Tia Ellie passa pela porta, junto com a doutora, e seus olhos cansados fuzilam John.

— O que faz aqui? — pergunta, rancorosa.

— Foi este garoto, senhora, quem ligou para o 911 e disse a situação de sua sobrinha. Um verdadeiro herói. — diz a doutora Cherry.

Minha tia não faz questão de parabenizá-lo, tratando de permanecer ao meu lado, fingindo consolar-me.

— Não tem mais necessidade de ficar aqui.

Tia Ellie sequer o agradece e isso de alguma forma, a maneira como ela o destrata, machuca-me.
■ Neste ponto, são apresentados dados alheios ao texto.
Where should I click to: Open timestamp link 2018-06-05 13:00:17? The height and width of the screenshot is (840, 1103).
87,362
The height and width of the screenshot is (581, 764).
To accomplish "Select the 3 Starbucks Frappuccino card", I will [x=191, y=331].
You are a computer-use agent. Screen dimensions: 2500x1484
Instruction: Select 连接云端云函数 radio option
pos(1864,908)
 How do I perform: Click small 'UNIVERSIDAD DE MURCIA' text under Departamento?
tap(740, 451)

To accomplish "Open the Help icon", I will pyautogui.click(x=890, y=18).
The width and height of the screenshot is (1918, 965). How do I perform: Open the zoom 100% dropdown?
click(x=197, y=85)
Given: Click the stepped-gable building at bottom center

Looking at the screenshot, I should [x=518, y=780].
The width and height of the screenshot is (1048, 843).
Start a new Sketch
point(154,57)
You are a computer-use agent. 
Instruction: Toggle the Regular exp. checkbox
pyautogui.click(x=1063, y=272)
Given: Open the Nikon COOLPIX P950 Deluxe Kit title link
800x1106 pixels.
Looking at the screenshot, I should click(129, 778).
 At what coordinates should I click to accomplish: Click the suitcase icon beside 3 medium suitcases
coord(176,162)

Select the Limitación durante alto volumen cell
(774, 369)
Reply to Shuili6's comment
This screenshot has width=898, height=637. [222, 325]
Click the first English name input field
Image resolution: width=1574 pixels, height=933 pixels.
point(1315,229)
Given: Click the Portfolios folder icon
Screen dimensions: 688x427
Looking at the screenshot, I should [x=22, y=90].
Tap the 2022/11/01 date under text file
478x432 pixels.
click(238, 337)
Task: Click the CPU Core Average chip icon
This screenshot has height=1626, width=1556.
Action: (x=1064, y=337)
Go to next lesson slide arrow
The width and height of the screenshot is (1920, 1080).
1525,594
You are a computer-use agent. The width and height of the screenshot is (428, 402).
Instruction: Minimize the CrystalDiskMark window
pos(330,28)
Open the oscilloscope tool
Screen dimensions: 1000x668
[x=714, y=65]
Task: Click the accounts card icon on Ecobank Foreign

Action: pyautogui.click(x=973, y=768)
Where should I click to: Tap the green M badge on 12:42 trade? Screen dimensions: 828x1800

— Antes, rapaz, precisa assinar um formulário, já que passou a madrugada toda aqui. Seus pais sabem que ficou no hospital?

— Digamos que eles não se importam muito com a minha situação — sinto a falta de fé na voz de John.

Puxo minha tia de canto, curiosa acerca do que a doutora lhe dissera.

— Tia — sussurro —, o que a Dra. Baker lhe disse?

— Nada demais, querida. — seus lábios tremulam. — Apenas que os níveis de açúcar no seu sangue estão altos.

— Tia — puxo seu xale de leve —, é só isso mesmo? A senhora parece tão preocupada!

— Sim, querida, é só isso. Não se preocupe. 

Repousa a mão de temperatura gelada na minha bochecha. Tia Ellie inclina-se e beija a minha testa. Percebo que suas mãos não pararam de tremer um minuto sequer, desde que adentrou esse quarto. Sei que ela está nervosa, e sei que isso é culpa minha. Por favor, Deus, não deixe a minha tia sofrer de novo por minha causa.

— Você sabe que é o meu maior milagre, não sabe? — os olhos da tia Ellie assemelham-se a duas poças de água.

Assinto. Observo, John deixar o quarto. Apoio-me nos cotovelos, para desagrado de minha tia, tendo tempo suficiente para avisá-lo.

— John, esqueceu o seu walkman!

Mas sequer escuta-me. Enquanto isso, uma confusão de sentimentos agitam meu âmago, como um arco-íris desbotado que ressurge nos céus.